Other outdoor technologies have shown their reconstruction capabilities. However, the level of detail is lower. Firstly, scanners such as LiDAR create a slide of points in 2D, but when the sensor is displaced to record the data, a 3D model can be reconstructed. Thus, the method is fast, and a high dense point cloud can be obtained independently of ambient light conditions. Although these advantages mean LiDAR methodology is widely used, the poor resolution does not properly detect leave edges or thin stems. On the other hand, there are other time-consuming aspects related to the need for calibration, as well as warming-up time. The lack of color information is sometimes a deterrent for it usage in some on field applications. Combination with image processing systems can create high detailed models.

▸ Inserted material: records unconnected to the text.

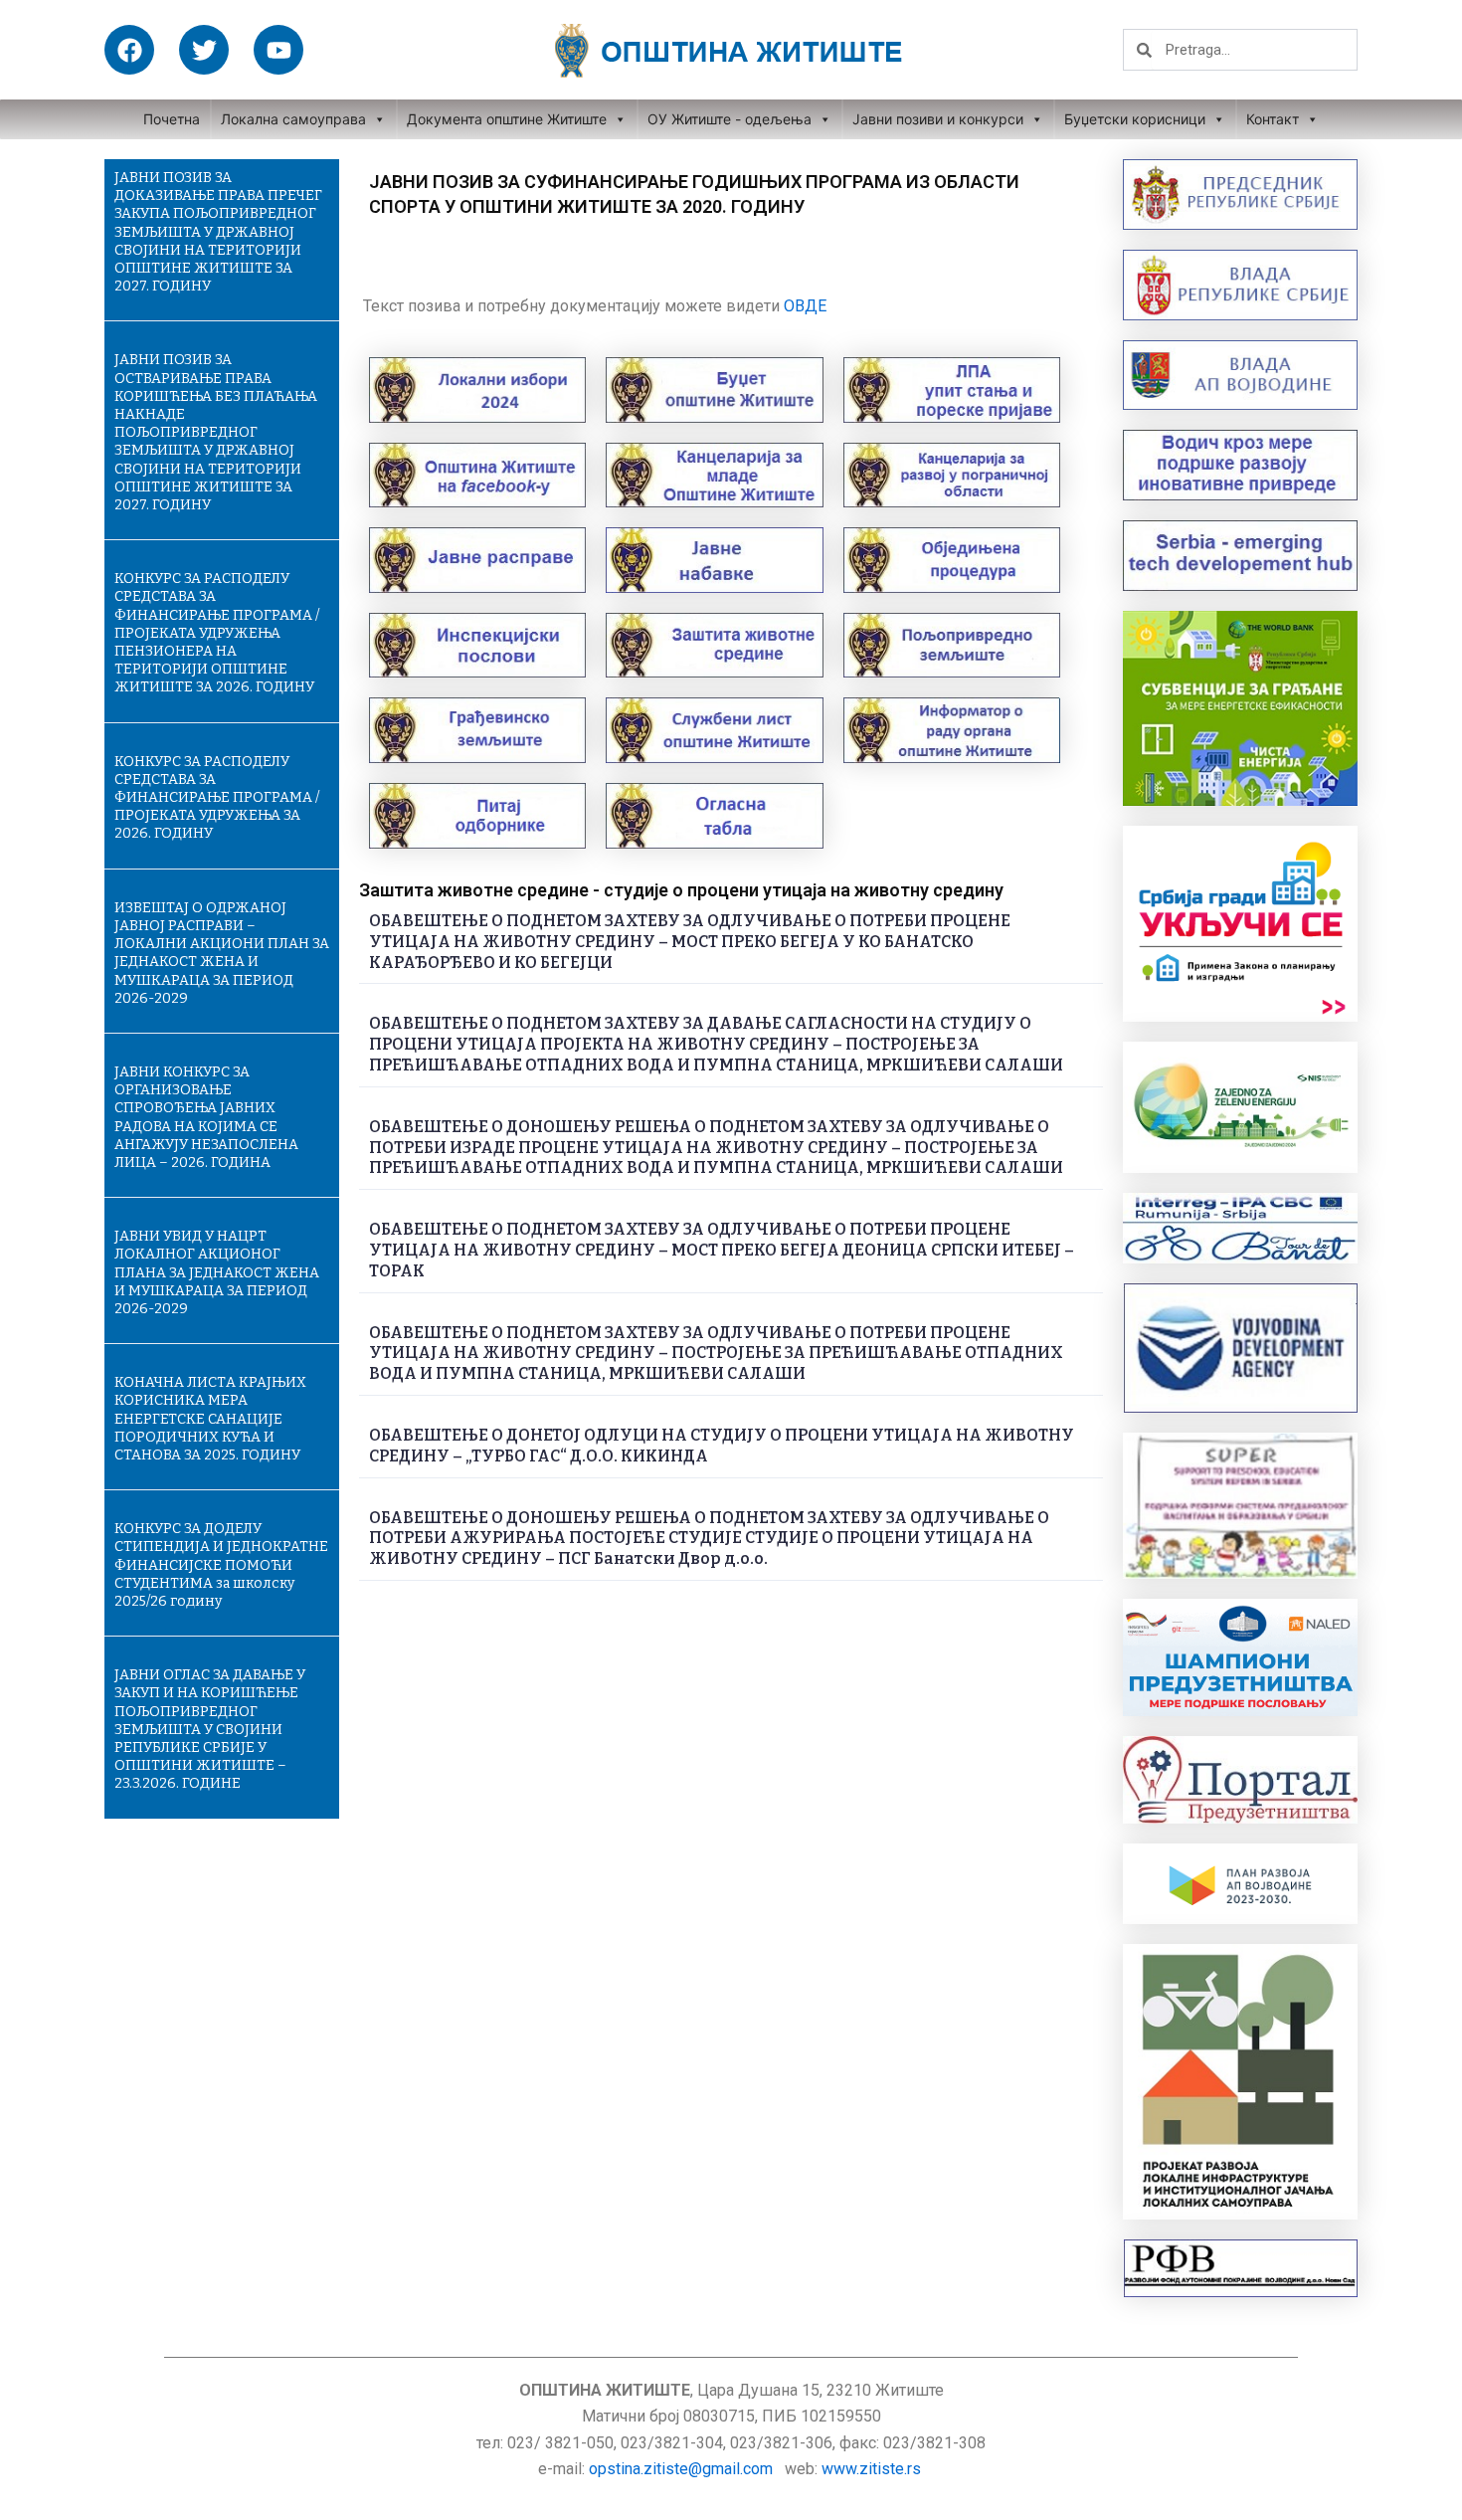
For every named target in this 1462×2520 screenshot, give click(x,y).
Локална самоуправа (293, 118)
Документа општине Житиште (507, 118)
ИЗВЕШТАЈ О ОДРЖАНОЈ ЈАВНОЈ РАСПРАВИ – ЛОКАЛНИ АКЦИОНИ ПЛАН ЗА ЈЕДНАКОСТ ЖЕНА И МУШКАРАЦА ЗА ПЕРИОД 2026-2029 (221, 953)
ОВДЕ (805, 305)
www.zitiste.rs (873, 2468)
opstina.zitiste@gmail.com (681, 2468)
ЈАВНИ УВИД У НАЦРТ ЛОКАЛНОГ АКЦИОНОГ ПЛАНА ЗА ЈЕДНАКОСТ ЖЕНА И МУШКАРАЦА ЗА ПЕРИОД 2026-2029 (216, 1272)
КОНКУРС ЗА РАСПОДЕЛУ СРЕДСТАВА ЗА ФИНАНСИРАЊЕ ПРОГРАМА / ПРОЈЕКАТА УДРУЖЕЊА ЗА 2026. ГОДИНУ (216, 798)
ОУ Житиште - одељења (729, 118)
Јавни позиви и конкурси (937, 118)
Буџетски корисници (1134, 118)
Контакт (1272, 118)
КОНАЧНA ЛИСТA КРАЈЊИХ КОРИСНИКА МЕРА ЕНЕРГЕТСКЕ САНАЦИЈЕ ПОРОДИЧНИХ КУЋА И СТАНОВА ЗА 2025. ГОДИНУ (210, 1418)
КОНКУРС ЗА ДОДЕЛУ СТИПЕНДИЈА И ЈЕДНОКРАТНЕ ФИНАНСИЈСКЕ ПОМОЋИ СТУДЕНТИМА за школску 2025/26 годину (221, 1565)
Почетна (171, 118)
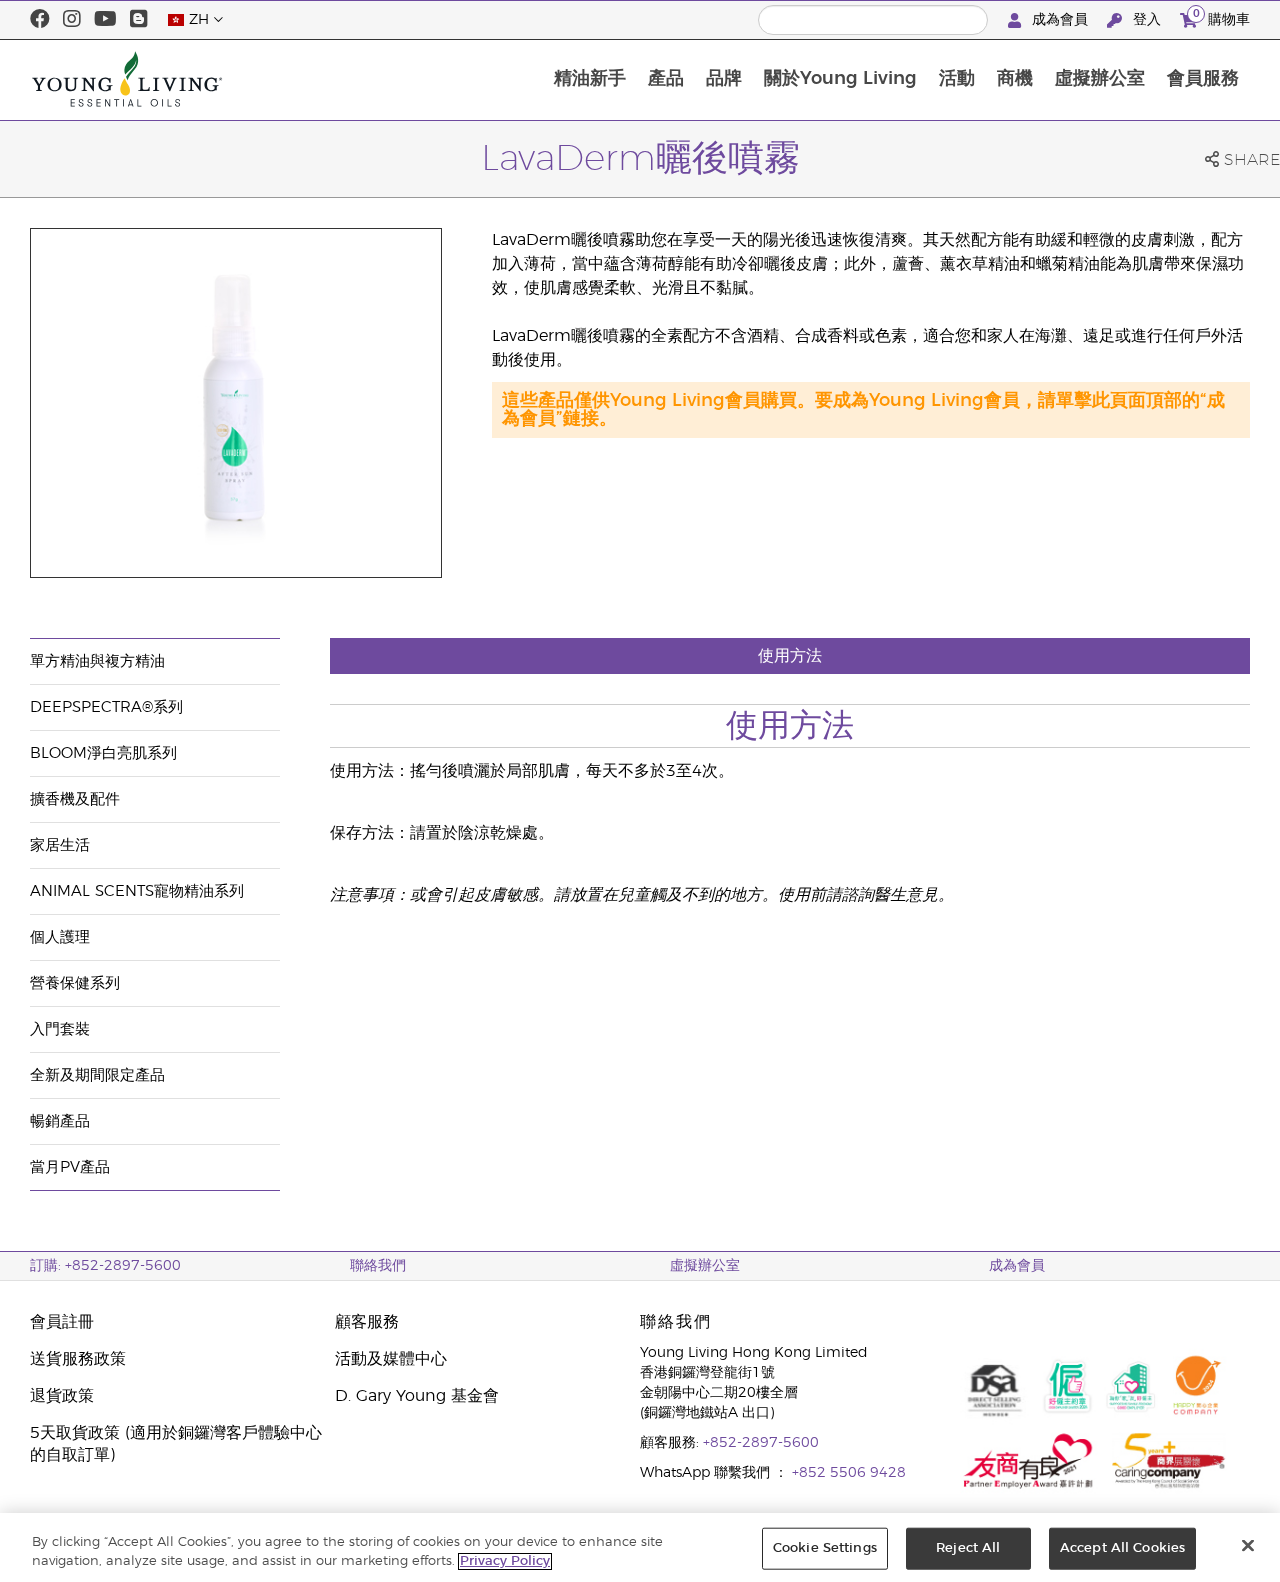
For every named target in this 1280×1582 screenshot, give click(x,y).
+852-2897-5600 (761, 1443)
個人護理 (60, 937)
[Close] (1248, 1546)
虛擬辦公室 (1100, 79)
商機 (1015, 79)
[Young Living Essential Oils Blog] (139, 20)
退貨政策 (62, 1396)
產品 (666, 79)
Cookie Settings (825, 1548)
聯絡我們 (378, 1266)
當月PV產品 (70, 1167)
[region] (640, 1547)
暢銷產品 (60, 1121)
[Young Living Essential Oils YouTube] (105, 20)
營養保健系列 (75, 983)
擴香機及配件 (75, 799)
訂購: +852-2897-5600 (105, 1266)
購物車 (1221, 17)
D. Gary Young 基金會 (417, 1396)
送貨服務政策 (78, 1359)
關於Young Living (840, 79)
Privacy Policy (505, 1561)
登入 (1147, 20)
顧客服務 (367, 1322)
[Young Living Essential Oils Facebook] (40, 20)
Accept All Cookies (1122, 1548)
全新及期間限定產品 (97, 1075)
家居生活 (60, 845)
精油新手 (590, 79)
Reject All (968, 1548)
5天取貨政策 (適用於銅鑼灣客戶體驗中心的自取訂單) (176, 1444)
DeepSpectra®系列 (106, 707)
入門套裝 (60, 1029)
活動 (957, 79)
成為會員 (1060, 20)
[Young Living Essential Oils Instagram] (72, 20)
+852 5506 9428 (849, 1473)
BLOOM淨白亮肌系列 (103, 753)
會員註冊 (62, 1322)
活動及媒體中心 (391, 1359)
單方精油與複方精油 (97, 661)
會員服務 (1203, 79)
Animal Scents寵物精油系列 (137, 891)
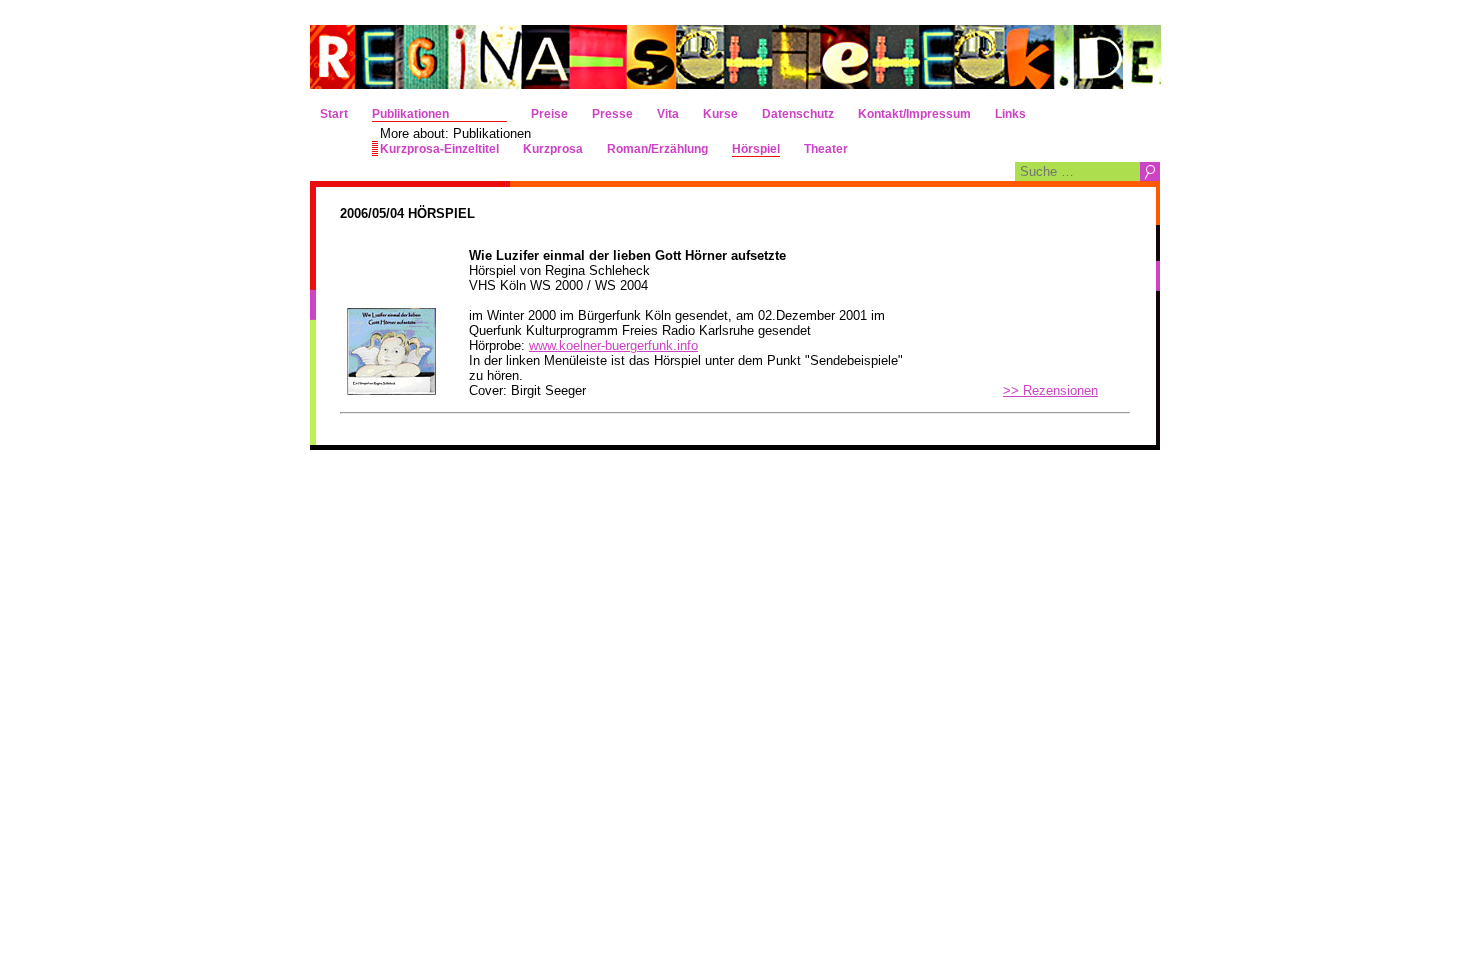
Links (1010, 114)
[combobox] (1077, 171)
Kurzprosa (553, 149)
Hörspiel (756, 149)
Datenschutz (798, 114)
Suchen (1150, 171)
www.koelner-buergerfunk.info (613, 345)
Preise (549, 114)
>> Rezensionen (1050, 390)
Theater (826, 149)
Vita (668, 114)
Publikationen (410, 114)
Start (334, 114)
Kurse (720, 114)
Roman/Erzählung (657, 149)
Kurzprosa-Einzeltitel (439, 149)
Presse (612, 114)
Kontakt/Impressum (914, 114)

This approach has shown promise and commercial applications have arisen (e.g., FieldScan, Phenospex). Even though the approach is valid for breeding programs, the use of LiDAR in on-field applications, such as weed characterization, is sometimes limited to the use of plant height discrimination [
30]. There has been recent advances in the use of Time of Flight (ToF) cameras, such as the Kinect device. This system has some advantages related to its low cost and the high detail obtained in the models aimed at plant phenotyping. Using the Kinect, Azzari et al. [
31] and Andújar et al. [
32] properly reconstructed vegetal structures under indoor and outdoor conditions. However, these cameras failed when reconstruction was to a high detail level. Sensor fusion has been proposed to increase the level of detail and reduce processing time. For instance, the combination of ToF cameras and imaging systems such as stereo vision would improve the level of detail in the model while constructing denser depth maps [
33]. Consequently, plant phenotyping based on several sensors seems to be a promising methodology; however, the correct relationship between cost and efficiency should be established for each specific objective.